__Work instructions__.
In the lines from the line containing "How do I perform: Click" through the line containing "click(623, 322)", change "Ad Group 1" to "Ad Group 2" and reproduce only those lines, leaving everything else unchanged.

__Material provided__.
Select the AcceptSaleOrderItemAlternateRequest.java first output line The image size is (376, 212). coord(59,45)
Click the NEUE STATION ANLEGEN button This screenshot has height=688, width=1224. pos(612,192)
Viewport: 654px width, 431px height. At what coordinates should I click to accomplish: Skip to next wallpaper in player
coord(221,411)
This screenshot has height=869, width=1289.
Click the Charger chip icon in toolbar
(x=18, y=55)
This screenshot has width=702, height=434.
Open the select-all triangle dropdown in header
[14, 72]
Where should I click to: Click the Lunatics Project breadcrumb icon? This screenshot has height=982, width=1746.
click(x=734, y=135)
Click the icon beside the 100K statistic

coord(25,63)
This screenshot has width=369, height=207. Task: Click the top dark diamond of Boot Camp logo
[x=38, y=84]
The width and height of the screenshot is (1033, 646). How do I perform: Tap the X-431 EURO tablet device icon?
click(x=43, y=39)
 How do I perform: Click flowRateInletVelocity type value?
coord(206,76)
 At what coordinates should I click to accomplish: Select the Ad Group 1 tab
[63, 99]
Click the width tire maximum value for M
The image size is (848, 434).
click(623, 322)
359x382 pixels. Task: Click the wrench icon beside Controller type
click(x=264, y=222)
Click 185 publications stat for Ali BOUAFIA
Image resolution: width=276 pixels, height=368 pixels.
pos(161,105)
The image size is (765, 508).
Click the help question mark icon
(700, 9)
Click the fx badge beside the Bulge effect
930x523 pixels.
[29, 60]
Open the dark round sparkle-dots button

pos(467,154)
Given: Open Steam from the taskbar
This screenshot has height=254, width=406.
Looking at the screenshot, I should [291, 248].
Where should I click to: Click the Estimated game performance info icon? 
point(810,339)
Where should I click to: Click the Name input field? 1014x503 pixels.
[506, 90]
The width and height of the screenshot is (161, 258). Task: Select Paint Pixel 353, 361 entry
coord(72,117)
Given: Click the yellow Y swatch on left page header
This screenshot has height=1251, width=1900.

__Answer for the task__.
 How do I perform: Click flowRateInletVelocity type value?
coord(206,76)
 At what coordinates should I click to accomplish: Select the Ad Group 2 tab
[63, 99]
Click the width tire maximum value for M
The image size is (848, 434).
click(623, 322)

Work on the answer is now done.